PROBLEM DETAILS: Only lines with the string "will" should be returned from the data below.

SUPPLIED RECORDS:
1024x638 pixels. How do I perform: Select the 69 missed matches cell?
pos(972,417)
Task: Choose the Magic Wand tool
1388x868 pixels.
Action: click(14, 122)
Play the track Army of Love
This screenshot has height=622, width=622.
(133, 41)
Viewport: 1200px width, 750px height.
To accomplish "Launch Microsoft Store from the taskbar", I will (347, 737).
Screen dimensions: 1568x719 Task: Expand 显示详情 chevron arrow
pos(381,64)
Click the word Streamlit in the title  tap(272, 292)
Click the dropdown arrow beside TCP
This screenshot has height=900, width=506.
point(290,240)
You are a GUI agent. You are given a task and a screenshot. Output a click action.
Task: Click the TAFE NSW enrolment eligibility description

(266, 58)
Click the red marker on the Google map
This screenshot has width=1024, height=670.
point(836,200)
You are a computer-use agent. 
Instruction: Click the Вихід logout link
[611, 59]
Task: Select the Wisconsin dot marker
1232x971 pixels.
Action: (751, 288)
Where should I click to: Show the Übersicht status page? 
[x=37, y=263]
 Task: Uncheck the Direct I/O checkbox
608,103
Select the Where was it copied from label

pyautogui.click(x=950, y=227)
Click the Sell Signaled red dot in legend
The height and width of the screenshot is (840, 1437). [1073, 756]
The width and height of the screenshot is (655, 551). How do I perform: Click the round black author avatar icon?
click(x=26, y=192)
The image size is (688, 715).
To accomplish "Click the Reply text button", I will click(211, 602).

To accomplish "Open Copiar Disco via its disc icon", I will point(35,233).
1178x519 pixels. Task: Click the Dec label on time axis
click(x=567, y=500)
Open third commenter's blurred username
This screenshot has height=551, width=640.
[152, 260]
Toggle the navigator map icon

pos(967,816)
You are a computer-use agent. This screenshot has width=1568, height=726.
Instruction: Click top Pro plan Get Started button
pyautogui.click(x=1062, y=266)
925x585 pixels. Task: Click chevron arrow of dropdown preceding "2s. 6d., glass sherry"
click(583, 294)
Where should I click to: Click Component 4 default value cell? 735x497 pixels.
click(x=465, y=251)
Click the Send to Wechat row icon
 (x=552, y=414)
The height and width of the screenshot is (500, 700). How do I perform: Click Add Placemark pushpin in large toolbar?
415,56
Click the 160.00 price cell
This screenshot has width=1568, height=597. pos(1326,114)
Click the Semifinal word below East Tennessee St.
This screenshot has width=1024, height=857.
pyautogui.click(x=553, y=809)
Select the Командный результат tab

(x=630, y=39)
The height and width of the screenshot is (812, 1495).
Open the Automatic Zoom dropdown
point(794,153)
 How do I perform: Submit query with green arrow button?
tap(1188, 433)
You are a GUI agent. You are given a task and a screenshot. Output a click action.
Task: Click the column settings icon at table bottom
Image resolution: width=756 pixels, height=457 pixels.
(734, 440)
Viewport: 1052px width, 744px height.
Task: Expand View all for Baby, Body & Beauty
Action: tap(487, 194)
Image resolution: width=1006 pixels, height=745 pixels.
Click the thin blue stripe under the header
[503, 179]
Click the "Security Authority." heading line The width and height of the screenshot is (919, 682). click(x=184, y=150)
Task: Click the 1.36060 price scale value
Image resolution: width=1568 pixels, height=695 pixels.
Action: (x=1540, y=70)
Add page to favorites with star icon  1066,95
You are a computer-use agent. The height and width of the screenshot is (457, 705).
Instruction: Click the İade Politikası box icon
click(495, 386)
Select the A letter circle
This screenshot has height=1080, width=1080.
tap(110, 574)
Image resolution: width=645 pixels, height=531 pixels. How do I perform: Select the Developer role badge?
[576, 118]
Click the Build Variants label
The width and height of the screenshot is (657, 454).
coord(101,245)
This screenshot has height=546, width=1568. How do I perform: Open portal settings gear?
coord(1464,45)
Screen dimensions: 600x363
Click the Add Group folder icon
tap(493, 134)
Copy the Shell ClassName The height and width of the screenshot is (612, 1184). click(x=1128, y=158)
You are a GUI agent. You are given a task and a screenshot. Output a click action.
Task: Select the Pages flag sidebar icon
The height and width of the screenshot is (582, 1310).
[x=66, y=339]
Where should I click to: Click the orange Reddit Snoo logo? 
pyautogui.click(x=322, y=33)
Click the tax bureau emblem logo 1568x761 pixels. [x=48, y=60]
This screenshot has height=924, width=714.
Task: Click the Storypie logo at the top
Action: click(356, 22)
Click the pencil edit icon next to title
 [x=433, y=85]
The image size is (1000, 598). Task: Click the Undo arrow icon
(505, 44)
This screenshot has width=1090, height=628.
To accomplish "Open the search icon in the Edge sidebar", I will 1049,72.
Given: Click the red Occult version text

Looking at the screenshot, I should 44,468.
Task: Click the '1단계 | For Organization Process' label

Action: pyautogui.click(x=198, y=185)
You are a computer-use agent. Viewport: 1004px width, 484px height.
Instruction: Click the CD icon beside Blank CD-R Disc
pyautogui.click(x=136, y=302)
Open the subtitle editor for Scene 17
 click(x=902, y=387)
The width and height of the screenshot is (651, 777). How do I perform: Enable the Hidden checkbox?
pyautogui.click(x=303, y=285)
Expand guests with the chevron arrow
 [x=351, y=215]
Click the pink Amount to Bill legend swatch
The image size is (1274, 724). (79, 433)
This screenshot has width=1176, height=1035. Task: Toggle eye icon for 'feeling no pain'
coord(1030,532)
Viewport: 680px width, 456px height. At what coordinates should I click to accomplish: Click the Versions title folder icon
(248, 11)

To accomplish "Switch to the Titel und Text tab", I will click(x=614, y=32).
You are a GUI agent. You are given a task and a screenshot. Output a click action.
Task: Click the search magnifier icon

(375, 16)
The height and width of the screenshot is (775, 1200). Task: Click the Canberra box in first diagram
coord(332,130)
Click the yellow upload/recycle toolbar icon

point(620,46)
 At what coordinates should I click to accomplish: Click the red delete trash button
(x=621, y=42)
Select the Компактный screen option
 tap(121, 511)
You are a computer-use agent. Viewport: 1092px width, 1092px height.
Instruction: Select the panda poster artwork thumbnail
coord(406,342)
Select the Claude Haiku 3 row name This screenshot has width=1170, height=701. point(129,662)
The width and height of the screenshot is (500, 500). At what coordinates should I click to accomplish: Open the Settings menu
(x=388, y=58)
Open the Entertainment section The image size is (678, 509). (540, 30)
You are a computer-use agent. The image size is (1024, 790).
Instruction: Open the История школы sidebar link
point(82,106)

COMPLETED TASK:
To accomplish "Launch Microsoft Store from the taskbar", I will (347, 737).
To accomplish "Click the Reply text button", I will click(211, 602).
To accomplish "Open Copiar Disco via its disc icon", I will point(35,233).
To accomplish "Open the search icon in the Edge sidebar", I will 1049,72.
To accomplish "Switch to the Titel und Text tab", I will click(x=614, y=32).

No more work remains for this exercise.